日本の豊かな風土と職人の技が育んだ、個性あふれる「焼き物」。その土地の土に触れ、作り手の想いがこもった器と出会う旅へ出かけませんか。あなただけの一品が、きっと見つかります。
益子焼(ましこやき)は、ぽってりとした厚みと、土の風合いを活かした素朴な温かみが魅力です。伝統的な釉薬の色合いに加え、若手作家によるモダンなデザインも多く、日常に馴染む普段使いの器として親しまれています。その温かみのある質感は、煮物や豚汁など、日々の家庭料理を一層おいしく見せてくれます。
九谷焼(くたにやき)は、「九谷五彩」とよばれる赤・黄・緑・紫・紺青の5色を使った、豪華絢爛な色絵が特徴の磁器です。花鳥風月を大胆かつ緻密に描いた器は、食卓だけでなく飾り皿としても空間を華やかに彩ります。ハレの日の食卓を華やかに演出し、お刺身の盛り合わせや季節の和菓子などを美しく引き立てます。
美濃焼(みのやき)は、日本最大の陶磁器産地で、「特徴がないのが特徴」と言われるほど多様な作風を誇ります。格式高い茶器として知られる「志野」や「織部」から、現代の食卓を彩るカラフルな食器まで、あらゆるニーズに応える器が見つかります。和洋中どんな料理も受け止める懐の深さが魅力で、毎日の食卓でジャンルを問わず活躍してくれます。
瀬戸焼(せとやき)は、陶磁器を指す「せともの」の語源となった、千年以上の歴史を持つ焼き物です。古くからガラス質の釉薬(うわぐすり)を用いており、美しい貫入(かんにゅう)が入ったものや、趣のある色合いの器が多く作られています。上品な風合いは、出汁を効かせたお吸い物や、素材の色を活かした和え物など、繊細な和食と相性抜群です。
備前焼(びぜんやき)は、釉薬を一切使わず、高温でじっくりと焼き締める日本で最も古い焼き物の一つです。土の成分や窯の焚き方によって変化する「窯変(ようへん)」が生み出す景色は、奥深く、使い込むほどに味わいを増していきます。ビールの泡をきめ細かくし、日本酒の味をまろやかにすると言われており、使い込むほどに料理が映える、まさに「育てる器」です。
小石原焼(こいしわらやき)と上野焼(あがのやき)は、福岡県を代表する焼き物です。小石原焼は「飛び鉋(とびかんな)」のリズミカルな模様が特徴的な生活雑器で、一方の上野焼は薄くて軽い造形と多彩な釉薬が魅力の茶陶として知られています。小石原焼の温かみは煮込み料理や素朴な一品料理に、上品な上野焼は香り高いお茶や和菓子に、それぞれの食のシーンを豊かにします。

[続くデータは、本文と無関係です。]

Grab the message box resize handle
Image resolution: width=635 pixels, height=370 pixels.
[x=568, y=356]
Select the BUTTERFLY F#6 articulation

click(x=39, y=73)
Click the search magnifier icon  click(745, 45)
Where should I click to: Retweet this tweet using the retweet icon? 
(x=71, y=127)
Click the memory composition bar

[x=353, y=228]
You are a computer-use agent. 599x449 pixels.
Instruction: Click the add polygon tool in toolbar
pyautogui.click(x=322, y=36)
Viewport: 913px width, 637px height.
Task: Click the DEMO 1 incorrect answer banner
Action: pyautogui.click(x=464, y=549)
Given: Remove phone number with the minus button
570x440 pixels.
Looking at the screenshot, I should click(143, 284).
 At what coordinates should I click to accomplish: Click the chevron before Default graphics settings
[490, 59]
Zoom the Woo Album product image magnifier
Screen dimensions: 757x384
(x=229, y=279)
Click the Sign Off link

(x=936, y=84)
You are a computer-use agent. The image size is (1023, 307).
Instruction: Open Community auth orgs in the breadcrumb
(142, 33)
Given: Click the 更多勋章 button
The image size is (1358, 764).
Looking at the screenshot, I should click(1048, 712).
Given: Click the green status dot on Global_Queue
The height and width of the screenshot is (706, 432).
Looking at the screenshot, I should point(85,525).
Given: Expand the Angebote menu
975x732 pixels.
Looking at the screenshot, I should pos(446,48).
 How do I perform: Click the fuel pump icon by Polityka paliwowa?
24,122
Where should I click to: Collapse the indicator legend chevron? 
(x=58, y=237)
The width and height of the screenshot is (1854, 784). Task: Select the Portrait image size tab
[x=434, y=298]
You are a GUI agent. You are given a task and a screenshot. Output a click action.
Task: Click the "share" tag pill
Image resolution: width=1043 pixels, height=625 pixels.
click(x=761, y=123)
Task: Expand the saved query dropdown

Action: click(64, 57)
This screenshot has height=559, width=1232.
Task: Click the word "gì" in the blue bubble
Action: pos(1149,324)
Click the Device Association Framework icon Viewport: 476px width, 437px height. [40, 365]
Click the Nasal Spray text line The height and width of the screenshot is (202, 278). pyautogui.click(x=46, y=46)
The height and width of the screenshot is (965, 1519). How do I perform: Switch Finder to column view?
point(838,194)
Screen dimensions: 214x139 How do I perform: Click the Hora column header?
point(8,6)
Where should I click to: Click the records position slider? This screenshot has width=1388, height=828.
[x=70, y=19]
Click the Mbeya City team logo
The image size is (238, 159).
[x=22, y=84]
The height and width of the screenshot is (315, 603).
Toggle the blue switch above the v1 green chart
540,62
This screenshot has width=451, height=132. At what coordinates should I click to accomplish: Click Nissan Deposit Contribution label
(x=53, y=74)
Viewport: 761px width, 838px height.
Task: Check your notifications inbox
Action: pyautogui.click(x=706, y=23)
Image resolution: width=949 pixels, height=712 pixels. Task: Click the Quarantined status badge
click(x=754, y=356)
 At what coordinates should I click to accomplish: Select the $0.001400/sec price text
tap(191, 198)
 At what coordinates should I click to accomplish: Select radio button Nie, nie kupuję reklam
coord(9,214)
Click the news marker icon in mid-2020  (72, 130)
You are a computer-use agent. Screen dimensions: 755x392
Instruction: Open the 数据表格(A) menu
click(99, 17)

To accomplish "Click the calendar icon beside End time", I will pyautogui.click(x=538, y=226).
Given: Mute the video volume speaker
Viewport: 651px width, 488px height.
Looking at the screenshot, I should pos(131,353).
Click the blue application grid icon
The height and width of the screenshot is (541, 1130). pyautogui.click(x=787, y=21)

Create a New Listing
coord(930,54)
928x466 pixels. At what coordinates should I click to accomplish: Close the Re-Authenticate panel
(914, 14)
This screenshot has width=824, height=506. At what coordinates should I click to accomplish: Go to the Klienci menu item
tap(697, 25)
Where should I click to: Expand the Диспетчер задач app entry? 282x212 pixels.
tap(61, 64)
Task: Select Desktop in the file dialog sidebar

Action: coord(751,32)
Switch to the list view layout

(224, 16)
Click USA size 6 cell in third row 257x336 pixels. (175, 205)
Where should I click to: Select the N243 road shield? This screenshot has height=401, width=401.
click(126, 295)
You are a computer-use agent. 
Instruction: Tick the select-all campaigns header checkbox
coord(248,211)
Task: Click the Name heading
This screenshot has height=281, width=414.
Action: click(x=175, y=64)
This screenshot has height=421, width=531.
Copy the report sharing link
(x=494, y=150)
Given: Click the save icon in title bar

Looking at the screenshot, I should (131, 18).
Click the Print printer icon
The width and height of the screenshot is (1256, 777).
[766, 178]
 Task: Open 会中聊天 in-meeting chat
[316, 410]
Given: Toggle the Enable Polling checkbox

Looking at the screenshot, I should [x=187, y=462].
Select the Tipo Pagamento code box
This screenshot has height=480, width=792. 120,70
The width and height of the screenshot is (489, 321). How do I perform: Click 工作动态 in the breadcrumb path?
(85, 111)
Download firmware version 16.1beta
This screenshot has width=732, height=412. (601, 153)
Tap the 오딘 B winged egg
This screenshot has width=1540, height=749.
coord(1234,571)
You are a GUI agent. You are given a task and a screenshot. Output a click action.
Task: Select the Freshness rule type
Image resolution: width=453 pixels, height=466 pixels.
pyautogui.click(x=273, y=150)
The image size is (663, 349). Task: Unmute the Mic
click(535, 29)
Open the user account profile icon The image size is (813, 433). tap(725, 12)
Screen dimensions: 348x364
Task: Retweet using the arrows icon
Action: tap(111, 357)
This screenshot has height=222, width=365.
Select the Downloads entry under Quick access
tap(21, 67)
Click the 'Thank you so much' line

有田焼(ありたやき)と波佐見焼(はさみやき)は、隣接する地域で作られる日本を代表する磁器です。有田焼は伝統的な絵付けが美しい「美術品」としての側面も持ちますが、波佐見焼は時代に合わせたモダンなデザインが多く、日常使いの「暮らしの器」として人気を博しています。特に波佐見焼は、パスタやワンプレートごはんといった現代の食生活に寄り添うデザインが豊富で、日常の「おいしい」を支えてくれます。
やちむん(やちむん)は、沖縄の言葉で「焼き物」を意味し、ぽってりとした厚みと、おおらかな絵付けが魅力です。沖縄の土を使い、伝統的な登り窯で焼かれた器は、南国らしい生命力にあふれ、日々の食卓をあたたかく、そして力強く支えてくれます。ゴーヤチャンプルーやラフテーなど、沖縄の力強い家庭料理を盛り付けるのに最適で、おおらかな絵付けが食卓を楽しく賑やかにします。